I'll close - FINALLY - with one example. Until June 2014, Edwina Rogers - a Republican woman - was the chief DC lobbyist for Secular Coalition of America.
Rogers lost her job under murky circumstances. Hemant Mehta (Friendly Atheist) did some sleuthing and tried to find out what happened:
Board President Amanda Metskas told me her Republican credentials were always viewed as an opportunity for the Secular Coalition which is a nonpartisan organization to expand its reach and influence beyond so-called traditional political boundaries.
(ANOTHER woman, Amanda Metskas. Damn, we evil misogynist atheists are doing a lousy job of keeping the wimmen down...)
I've linked to the piece because the comments are interesting.
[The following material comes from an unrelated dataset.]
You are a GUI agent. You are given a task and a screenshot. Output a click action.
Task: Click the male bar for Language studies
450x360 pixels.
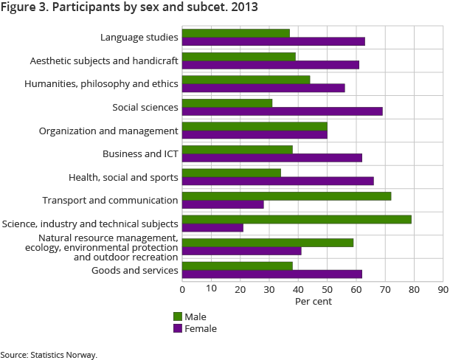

Notice how many women comment, and the diversity of opinion about Rogers and atheism in general.
And one commenter, IMO, hits the nail right on the head:
http://www.patheos.com/blogs/friendlyatheist/2014/06/10/why-was-edwina-rogers-fired-from-the-secular-coalition-for-america/
trotsky
(49,533 posts)This is a chance for every religionist or religion defender to once and for all (in their minds) negate ANY criticism of the sexism inherent in all the major religions. "See?? Atheists are sexist too!" Of course, it never dawns on these folks that that was never in dispute. HUMANITY has a sexist problem. The advantage atheists have is that we have no book or doctrine or leader that says it's fucking required.
Act_of_Reparation
(9,116 posts)Every civil rights movement has, at some point, come to a loggerheads with itself over inclusion. The labor movement had to come to terms with racism. The civil rights movement needed to come to terms with sexism. The feminist movement needed to come to terms with with an assortment of varying and often contradictory political positions within its ranks. The atheist movement isn't all that different. There are, in our ranks, a wide variety of people whose concerns are literally across the board. Mostly, I think we're fighting over how many of those interests, if any, should be incorporated into the wider movement. A lot of atheists see feminism as an "encroachment", distracting from the purpose of addressing secular concerns. Or, they simply aren't interested in taking up other causes; they just don't feel as passionate about them, and feel out of their element whenever they come up.
That is, in my opinion, the root of the problem.
Now, are there people within the movement who hold sexist opinions? I think so, yes. But when the religionists point to the debates we're having and say, "SEE! TEH ATHIESTS ARE SEXISTS!", they are forgetting one very important fact: that, unlike some religions I know, we are self-policing. The only reason Salon is publishing articles on this mess is because atheists were the first people to bring it up. It isn't coming to light 50 years after the fact because, unlike some religions I know, everyone wasn't deliberately looking the other way when it happened.
The religionists also overlook the role socialization plays in the development of certain attitudes. Railing against religion doesn't change the fact that we were all raised from birth in societies in which the religion of the majority has shaped our perceptions of gender and its place in society. It is easy to point out and criticize the most flagrantly sexist notions of the religions, but it is much harder to recognize, much less divorce one's self, of the subtle, seemingly innocuous attitudes that are ingrained into our very social fabric. So while the religionists rail against "sexist atheists", they are completely ignoring the role their religion played in shaping peoples' attitudes.
All I can say to them is this: I am actively challenging the perceptions of my so-called "leaders". I am not tossing money at men who say things I find objectionable. I am not buying their books. I am not going to their conferences. I am not listening to their podcasts. I am not watching their YouTube channels. So, anyone still throwing money into the collection plate this Sunday can kindly shut the fuck up.
AlbertCat
(17,505 posts)But it IS!
Unless you are appealing to the "men know nothing" branch of feminism... a branch that seems to be part of the problem.